> **Work to complete**
Only an exact repetition of the lines from the one holding "Click the popup scrollbar up arrow" to the end of the data is wanted, with pictures left out.

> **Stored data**
- - - -

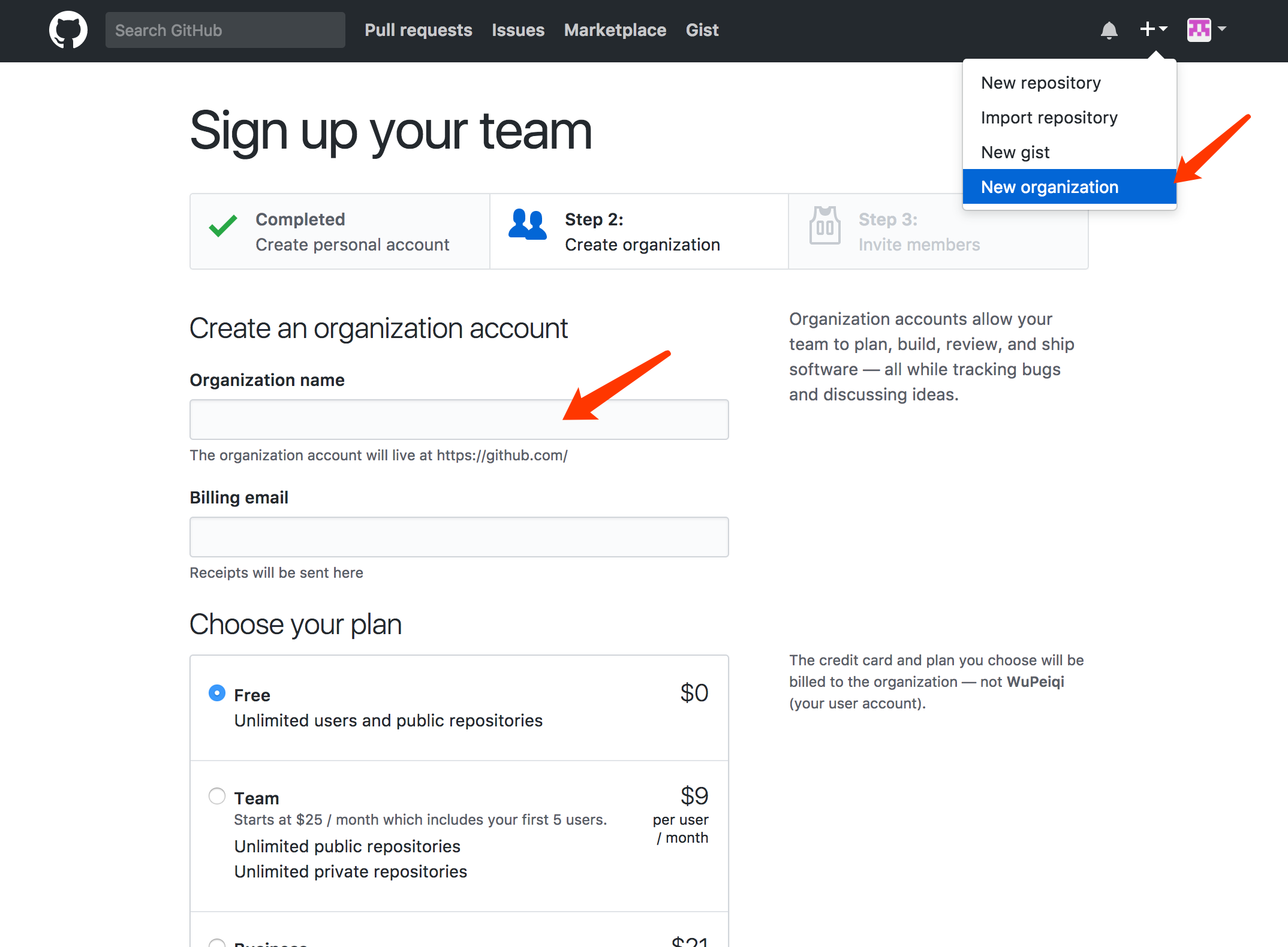Expand the dropdown caret beside avatar
Image resolution: width=1288 pixels, height=947 pixels.
tap(1222, 29)
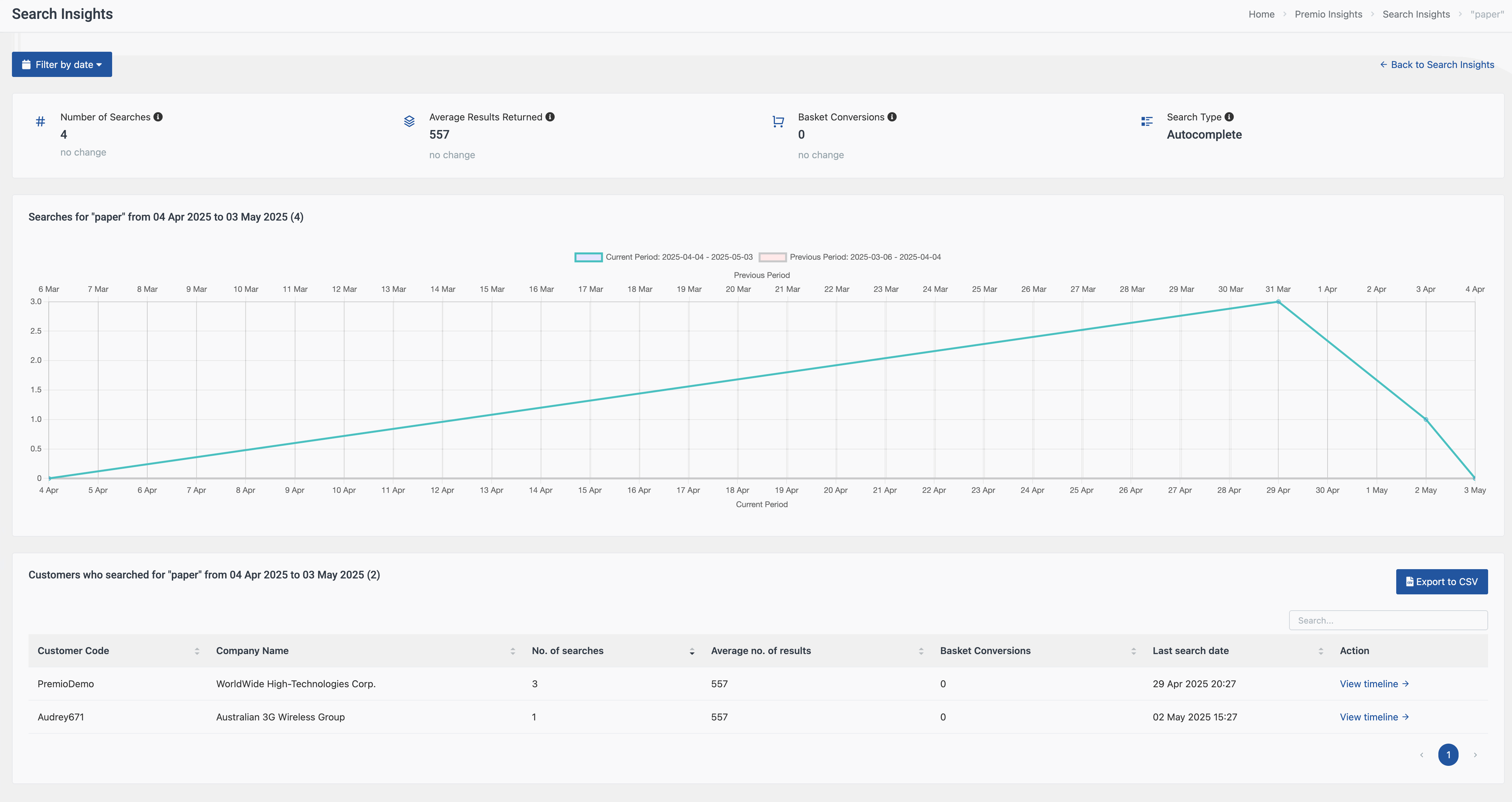Click info icon next to Search Type
The height and width of the screenshot is (802, 1512).
click(x=1229, y=117)
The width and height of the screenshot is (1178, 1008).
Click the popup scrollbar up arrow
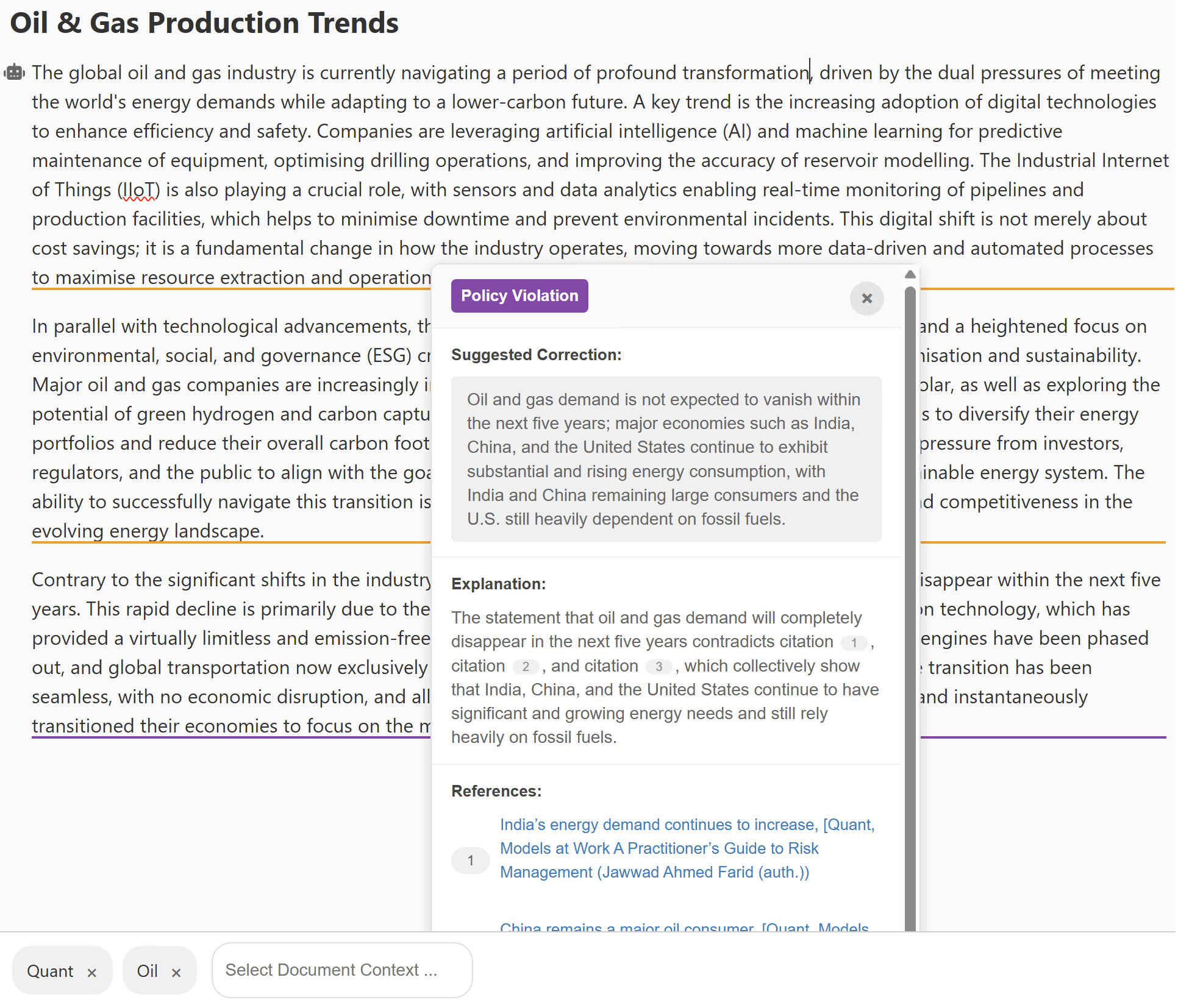(x=910, y=275)
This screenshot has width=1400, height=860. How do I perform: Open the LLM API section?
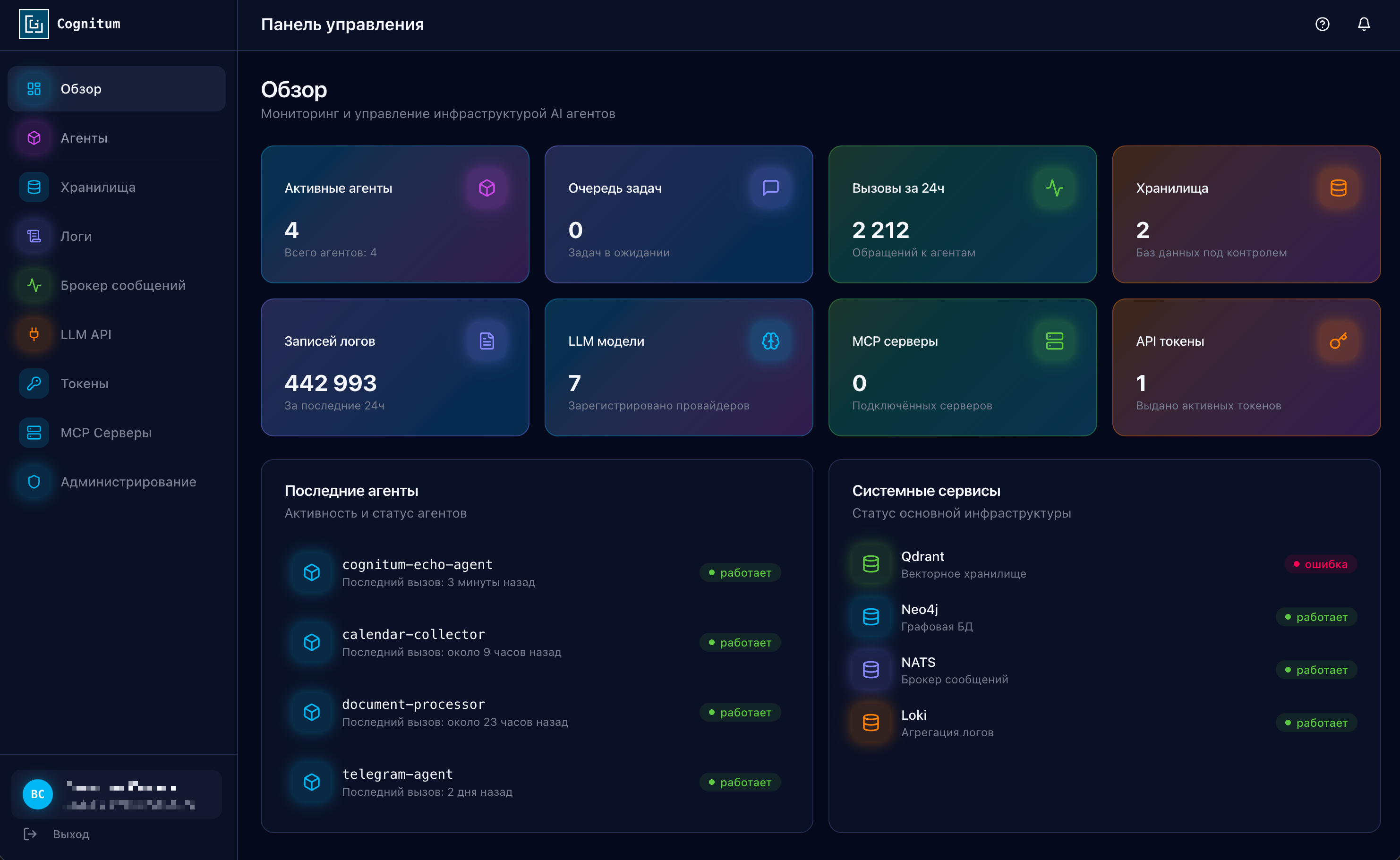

- - - -

> **Response box**
Click the popup scrollbar up arrow
(x=910, y=275)
This screenshot has width=1400, height=860. How do I perform: Open the LLM API section?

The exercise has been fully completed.